Random continuous functions on metric induced topologies on $\mathbb{R}^2$
Let $\mathcal{T}$ be the topology induced by a metric $d$ on $\mathbb{R}^2$. Then a random continuous function $$f: (\mathbb{R}^2, \mathcal{T}) \rightarrow (\mathbb{R}, \text{standard topology})$$ can give an idea about the "shape" of the topological space $(\mathbb{R}^2, \mathcal{T})$: If $f(x)$ and $f(y)$ differ, then $x$ and $y$ cannot be arbitary "close".
Generation of random continuous functions $f: (\mathbb{R}^2, \mathcal{T}) \rightarrow (\mathbb{R}, \text{standard topology})$
Let ${(x_i)}_{i\in \mathbb{N}}$ be a random sequence in $\mathbb{R}^2$.

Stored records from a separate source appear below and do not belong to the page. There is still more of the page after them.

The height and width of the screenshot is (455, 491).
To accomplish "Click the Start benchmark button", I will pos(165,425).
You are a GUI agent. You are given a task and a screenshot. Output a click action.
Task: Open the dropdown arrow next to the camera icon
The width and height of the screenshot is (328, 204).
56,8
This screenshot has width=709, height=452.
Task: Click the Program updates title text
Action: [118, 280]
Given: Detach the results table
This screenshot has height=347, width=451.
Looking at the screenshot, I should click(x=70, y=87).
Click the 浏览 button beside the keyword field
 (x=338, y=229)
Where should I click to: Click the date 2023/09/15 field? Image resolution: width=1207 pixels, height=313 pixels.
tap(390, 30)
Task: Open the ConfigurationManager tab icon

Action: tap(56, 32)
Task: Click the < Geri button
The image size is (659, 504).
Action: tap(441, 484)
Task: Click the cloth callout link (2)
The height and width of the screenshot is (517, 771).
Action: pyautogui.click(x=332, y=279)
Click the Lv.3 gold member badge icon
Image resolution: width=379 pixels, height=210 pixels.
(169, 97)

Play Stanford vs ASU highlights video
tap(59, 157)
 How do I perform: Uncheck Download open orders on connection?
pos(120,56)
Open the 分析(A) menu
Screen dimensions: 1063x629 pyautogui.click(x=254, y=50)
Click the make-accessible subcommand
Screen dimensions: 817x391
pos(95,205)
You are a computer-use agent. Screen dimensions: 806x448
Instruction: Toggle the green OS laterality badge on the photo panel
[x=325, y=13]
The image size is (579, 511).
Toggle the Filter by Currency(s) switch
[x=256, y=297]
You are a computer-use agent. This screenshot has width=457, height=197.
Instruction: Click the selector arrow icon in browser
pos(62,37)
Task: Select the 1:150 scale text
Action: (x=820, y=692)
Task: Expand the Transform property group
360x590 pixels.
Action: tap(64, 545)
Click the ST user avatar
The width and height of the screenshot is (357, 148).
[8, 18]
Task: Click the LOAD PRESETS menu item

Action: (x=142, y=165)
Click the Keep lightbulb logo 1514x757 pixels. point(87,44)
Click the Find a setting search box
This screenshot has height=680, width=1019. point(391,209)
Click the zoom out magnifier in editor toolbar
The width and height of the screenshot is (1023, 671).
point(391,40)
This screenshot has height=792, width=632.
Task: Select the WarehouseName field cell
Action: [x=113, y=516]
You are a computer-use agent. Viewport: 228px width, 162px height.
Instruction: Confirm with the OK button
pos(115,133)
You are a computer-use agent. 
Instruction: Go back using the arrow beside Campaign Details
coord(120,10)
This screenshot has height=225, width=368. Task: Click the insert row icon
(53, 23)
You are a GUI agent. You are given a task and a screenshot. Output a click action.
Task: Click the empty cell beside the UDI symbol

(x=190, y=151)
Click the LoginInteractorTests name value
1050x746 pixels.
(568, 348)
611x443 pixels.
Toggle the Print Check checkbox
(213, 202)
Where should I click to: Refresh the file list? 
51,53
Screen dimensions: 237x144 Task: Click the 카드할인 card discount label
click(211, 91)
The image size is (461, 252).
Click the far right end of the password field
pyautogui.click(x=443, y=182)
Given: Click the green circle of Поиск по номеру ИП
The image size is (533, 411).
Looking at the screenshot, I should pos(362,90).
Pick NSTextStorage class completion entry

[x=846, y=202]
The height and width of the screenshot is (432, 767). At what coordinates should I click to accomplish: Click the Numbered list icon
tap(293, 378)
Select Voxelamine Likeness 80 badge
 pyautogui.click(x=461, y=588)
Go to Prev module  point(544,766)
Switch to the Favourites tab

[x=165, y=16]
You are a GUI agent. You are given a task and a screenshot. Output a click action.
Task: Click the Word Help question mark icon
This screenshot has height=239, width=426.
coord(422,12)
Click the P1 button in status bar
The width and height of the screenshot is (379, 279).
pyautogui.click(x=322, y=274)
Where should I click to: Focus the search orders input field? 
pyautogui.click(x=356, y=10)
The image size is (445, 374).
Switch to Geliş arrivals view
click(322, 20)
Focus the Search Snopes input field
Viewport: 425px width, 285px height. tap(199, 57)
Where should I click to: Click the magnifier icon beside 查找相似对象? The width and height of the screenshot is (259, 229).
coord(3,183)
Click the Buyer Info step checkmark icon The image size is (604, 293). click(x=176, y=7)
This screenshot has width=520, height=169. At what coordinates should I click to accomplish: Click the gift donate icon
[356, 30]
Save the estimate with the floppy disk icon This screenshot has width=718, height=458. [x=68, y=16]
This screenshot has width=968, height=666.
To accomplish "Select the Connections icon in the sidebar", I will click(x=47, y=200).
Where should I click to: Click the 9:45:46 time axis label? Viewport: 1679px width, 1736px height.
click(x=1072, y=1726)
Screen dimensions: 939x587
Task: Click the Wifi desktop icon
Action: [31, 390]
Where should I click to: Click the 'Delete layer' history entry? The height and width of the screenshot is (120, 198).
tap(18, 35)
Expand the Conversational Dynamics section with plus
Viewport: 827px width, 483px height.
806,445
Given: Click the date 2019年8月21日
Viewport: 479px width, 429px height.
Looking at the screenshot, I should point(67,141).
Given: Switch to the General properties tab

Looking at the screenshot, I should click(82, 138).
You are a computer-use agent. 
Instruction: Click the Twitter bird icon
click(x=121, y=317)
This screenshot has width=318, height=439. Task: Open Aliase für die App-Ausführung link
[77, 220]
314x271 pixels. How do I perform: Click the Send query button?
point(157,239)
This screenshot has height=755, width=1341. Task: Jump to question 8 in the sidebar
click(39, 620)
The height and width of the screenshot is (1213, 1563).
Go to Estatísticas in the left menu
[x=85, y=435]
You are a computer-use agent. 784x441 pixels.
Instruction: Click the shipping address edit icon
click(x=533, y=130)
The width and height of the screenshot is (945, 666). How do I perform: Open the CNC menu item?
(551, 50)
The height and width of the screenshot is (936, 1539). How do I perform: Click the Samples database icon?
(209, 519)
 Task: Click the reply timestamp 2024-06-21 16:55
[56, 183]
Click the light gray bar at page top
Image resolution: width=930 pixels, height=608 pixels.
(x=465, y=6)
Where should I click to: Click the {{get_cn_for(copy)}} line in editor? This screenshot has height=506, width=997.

For a given $x_i$ the function $$\mathbb{R}^2 \rightarrow \mathbb{R}, x \mapsto d(x_i, x)$$ is continuous for the topology on $\mathbb{R}^2$ that is induced by the metric $d$. Since $x \mapsto \frac{1}{d(x_i, x)^2 + 1}$ is both continuous and bounded by $1$, the sum in
$$
f(x) := \sin\left(\sum_{i=0}^{\infty} (-0.995)^i \frac{1}{d(x_i, x)^2 + 1}\right)
$$
converges uniformly and gives raise to a random continuous function $f: (\mathbb{R}^2, \mathcal{T}) \rightarrow (\mathbb{R}, \text{standard topology})$.
In the visualization, an approximate $f$ is computed for an arbitrary metric $d:\mathbb{R}^2 \times \mathbb{R}^2 \rightarrow \mathbb{R}$. A pixel $x$ is colored with the value of $f(x)$ where $-1$ will displayed as black and $+1$ as white.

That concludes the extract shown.